# white rice vs brown rice?



## ZaC851 (Jul 10, 2005)

Everytime I see someone mention rice on here its always brown rice but nothing much is ever said about steamed white rice.  

I'm on a cutting diet and did my usual shopping yesterday and figure i would get brown instead of white. The only thing is I couldnt find any bags of brown rice like the white rice comes in.  The only brown rice I could find was the one in the box called "minute rice".  So I picked up The two and compared them and there wasnt much of a difference in the nutrional part of them.  

Is steamed 
white rice bad for me to eat??


----------



## LAM (Jul 10, 2005)

ZaC851 said:
			
		

> Everytime I see someone mention rice on here its always brown rice but nothing much is ever said about steamed white rice.
> 
> I'm on a cutting diet and did my usual shopping yesterday and figure i would get brown instead of white. The only thing is I couldnt find any backs of brown rice like the white rice comes in.  The only brown rice I could find was the one in the box called "minute rice".  So I picked up The two and compared them and there wasnt much of a difference in the nutrional part of them.
> 
> ...



white rice has been altered because the husk has been removed.  this process increases the GI since the fiber has been removed along with fats and other nutrients.  so brown rice has more nutrition and is lower on the GI scale

so white rice isn't "bad" but not as good as brown rice.  I would eat white rice over pasta though


----------



## Rocky_B (Jul 10, 2005)

would you eat white rice over whole wheat pasta?


----------



## GFR (Jul 10, 2005)

ZaC851 said:
			
		

> Everytime I see someone mention rice on here its always brown rice but nothing much is ever said about steamed white rice.
> 
> I'm on a cutting diet and did my usual shopping yesterday and figure i would get brown instead of white. The only thing is I couldnt find any backs of brown rice like the white rice comes in.  The only brown rice I could find was the one in the box called "minute rice".  So I picked up The two and compared them and there wasnt much of a difference in the nutrional part of them.
> 
> ...


Go to Whole Foods or Wild Oats.....or a health food store in your area.....get Basmati Brown rice....its much better tasting than regular brown rice, and much more nutritious than white.


----------



## ReelBigFish (Jul 10, 2005)

Brown rice definatley has more vitamins and fiber.
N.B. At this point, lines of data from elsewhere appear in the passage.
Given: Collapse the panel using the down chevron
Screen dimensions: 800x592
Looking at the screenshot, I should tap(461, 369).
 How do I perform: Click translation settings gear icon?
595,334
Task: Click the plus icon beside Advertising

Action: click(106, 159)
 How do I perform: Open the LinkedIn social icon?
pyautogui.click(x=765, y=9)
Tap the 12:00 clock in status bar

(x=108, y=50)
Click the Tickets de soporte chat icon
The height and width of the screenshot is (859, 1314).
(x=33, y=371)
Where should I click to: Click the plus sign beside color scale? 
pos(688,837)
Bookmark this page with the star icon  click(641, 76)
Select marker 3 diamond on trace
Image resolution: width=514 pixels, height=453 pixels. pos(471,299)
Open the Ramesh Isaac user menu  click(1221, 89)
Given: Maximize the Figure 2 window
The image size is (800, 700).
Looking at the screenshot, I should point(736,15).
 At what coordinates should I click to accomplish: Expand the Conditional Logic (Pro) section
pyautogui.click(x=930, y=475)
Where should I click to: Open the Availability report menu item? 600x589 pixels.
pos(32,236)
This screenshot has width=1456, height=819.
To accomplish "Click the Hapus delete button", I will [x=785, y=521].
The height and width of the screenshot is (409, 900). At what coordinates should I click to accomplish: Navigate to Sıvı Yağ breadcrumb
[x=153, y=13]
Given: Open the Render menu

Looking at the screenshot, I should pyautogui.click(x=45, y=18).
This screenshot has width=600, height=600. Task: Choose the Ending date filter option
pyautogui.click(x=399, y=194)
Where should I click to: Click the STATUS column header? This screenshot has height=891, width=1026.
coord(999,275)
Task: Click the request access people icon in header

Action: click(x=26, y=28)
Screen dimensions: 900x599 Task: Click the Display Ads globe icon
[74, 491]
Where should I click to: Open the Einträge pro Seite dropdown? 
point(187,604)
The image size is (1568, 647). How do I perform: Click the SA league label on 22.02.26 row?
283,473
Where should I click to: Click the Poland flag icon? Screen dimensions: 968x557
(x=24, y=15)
The GI of the two isn't that much different. Instant rice on the other hand is a diff. story. I would stay away from anything instant because it will have a much higher GI and is much more processed. I would also have white rice over wheat pasta because in my opinion whole wheat pasta is still rather processed since its made from flour and rice is natural.


----------



## Emma-Leigh (Jul 10, 2005)

Rocky_B said:
			
		

> would you eat white rice over whole wheat pasta?


Once you take away the 'health' aspect of a food (that is, once you process the food and take out the vitamins/minerals, fibre etc) then how do you compare the two foods??
Macronutrient content?
GI?
II?
GL?
Calorie density?

I think this is all a very individual thing.

I would probably eat the rice - simply because you can eat more rice than you can pasta.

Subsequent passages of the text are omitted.